Richmond Delegate Delores L. McQuinn, vice chair of the MLK commission, said, “In many ways, we are turning the page” in putting up a monument that recalls both “the tragedy and unyielding system” that enslaved people lived under and “also the triumph of a people.”
Along with honoring people “whose actions and resistance led them to the front lines of the fight for equal rights,” Delegate McQuinn said that the arrival of the statue shows the continuing effort to eliminate “systemic ideologies” that have undergirded oppression. She said her hope is that young people will come to view the statue and learn more about those who sought to create freedom for them.
Sen. McClellan said the statue reflects resilience and perseverance of the people who were oppressed but continued “to push on” despite setbacks. The development of the monument is not an end point, she said, but an inspiration to continue “to push on until the words life, liberty and pursuit of happiness apply to all.”
The sculptor was unable to attend because of health reasons, Sen. McClellan said. Also missing was the person who sparked the idea of the monument, former Richmond state Sen. Henry L. Marsh III, a noted civil rights attorney who served as Richmond’s first Black mayor in the 1970s. Mr. Marsh is a former chair of the commission.
In 2012, he came up with the idea for a monument to help mark the 150th anniversary of the Emancipation Proclamation. He won support from the General Assembly for the MLK Commission to take on the project, along with $500,000 in seed money to help secure design.
Sen. McClellan took over as chair in 2014 after Sen. Marsh resigned to become a state Alcoholic Beverage Control commissioner. He has since retired.
Along with working with the city and other partners to secure the site for the statue, Sen. McClellan also pushed the fundraising. She said more than $1 million was raised to cover the cost, primarily from area corporations, banks and individuals.

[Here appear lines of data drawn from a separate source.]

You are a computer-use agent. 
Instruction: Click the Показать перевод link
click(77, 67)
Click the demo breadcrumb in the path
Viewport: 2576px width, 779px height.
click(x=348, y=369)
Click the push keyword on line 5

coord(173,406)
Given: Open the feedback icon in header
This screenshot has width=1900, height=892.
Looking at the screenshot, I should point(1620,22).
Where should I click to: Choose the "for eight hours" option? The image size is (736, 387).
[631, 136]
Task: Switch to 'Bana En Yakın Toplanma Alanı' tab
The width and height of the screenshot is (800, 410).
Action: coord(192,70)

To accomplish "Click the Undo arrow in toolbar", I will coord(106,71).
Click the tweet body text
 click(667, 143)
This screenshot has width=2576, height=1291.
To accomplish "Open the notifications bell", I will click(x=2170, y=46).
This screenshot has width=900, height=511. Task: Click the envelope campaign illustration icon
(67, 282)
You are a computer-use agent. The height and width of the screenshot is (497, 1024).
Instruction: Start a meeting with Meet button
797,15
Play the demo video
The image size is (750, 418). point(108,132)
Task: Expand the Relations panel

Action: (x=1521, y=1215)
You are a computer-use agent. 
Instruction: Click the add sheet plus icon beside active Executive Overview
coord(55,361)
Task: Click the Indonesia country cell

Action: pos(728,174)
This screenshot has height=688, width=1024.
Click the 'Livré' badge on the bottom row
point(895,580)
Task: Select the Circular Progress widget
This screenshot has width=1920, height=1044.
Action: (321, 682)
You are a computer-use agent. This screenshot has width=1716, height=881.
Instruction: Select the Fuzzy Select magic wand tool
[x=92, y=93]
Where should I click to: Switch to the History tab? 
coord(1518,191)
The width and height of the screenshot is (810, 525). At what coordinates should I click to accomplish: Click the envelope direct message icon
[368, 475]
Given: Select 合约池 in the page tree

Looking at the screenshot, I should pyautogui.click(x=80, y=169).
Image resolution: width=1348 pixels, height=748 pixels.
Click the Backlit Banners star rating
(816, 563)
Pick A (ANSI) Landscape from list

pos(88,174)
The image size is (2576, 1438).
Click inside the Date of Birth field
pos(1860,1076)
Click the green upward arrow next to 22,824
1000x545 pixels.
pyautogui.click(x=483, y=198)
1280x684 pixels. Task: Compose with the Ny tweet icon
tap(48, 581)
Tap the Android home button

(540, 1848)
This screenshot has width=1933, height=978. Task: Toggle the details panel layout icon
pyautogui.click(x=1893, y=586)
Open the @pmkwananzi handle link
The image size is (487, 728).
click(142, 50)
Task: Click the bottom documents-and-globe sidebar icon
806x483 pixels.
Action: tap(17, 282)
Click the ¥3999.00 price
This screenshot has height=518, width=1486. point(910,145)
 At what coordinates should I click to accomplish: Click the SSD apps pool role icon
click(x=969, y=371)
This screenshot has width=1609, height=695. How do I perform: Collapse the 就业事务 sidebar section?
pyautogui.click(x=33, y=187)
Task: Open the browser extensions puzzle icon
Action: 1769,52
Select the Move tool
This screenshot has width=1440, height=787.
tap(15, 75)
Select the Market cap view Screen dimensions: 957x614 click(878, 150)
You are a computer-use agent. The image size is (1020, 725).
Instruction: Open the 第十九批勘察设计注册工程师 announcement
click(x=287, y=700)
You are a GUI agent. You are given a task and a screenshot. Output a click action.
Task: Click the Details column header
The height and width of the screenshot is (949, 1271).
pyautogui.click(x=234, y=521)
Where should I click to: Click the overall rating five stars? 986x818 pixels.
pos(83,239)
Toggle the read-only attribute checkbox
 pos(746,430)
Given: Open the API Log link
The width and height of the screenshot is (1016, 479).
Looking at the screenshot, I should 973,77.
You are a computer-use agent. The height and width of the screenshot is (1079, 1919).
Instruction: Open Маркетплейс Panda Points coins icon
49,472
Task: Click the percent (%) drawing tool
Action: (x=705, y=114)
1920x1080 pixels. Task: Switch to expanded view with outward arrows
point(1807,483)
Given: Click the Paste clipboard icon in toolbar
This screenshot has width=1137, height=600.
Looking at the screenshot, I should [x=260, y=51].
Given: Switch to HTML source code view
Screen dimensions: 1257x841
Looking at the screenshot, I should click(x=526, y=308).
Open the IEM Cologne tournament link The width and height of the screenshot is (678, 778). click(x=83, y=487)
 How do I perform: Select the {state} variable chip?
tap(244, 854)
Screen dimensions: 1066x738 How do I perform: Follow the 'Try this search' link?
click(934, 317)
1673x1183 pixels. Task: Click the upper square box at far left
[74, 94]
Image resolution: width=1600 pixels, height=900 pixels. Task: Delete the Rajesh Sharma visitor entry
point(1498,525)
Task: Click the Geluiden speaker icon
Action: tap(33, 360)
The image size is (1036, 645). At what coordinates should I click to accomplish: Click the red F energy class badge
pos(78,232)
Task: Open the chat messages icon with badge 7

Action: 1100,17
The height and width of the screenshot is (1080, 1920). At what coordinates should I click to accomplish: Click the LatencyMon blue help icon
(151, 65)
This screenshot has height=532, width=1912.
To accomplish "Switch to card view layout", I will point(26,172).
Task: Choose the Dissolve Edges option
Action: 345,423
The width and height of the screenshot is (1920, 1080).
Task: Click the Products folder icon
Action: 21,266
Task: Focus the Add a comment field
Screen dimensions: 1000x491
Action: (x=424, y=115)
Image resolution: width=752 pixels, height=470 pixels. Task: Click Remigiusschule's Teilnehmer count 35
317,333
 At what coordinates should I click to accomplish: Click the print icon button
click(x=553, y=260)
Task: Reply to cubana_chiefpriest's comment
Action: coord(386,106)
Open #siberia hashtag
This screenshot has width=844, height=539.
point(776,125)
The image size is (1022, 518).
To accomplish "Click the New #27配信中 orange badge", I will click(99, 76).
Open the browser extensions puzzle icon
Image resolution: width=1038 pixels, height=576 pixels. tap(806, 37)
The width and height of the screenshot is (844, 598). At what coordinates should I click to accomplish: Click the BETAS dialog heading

The initial plan had been to have the statue ready in 2019 in time for the 400th anniversary of the arrival of the first enslaved Africans in Virginia. But Sen. McClellan thinks the delay has been positive. She called it appropriate for the statue to make its entry in the wake of the upheaval from the pandemic and the global racial justice demonstrations sparked by the May 2020 police killing of George Floyd in Minneapolis.
Sen. McClellan dismissed concerns that the artwork would only be visible to those who deliberately go to Brown’s Island. She said the commission considered other sites, including one on Monument Avenue. In the end, she said, the preference was for a more intimate location that was away from traffic.
“We wanted people, especially children, to be able to come and reflect and interact with the monument,” Sen. McClellan said. “On Monument Avenue, you can’t do that.”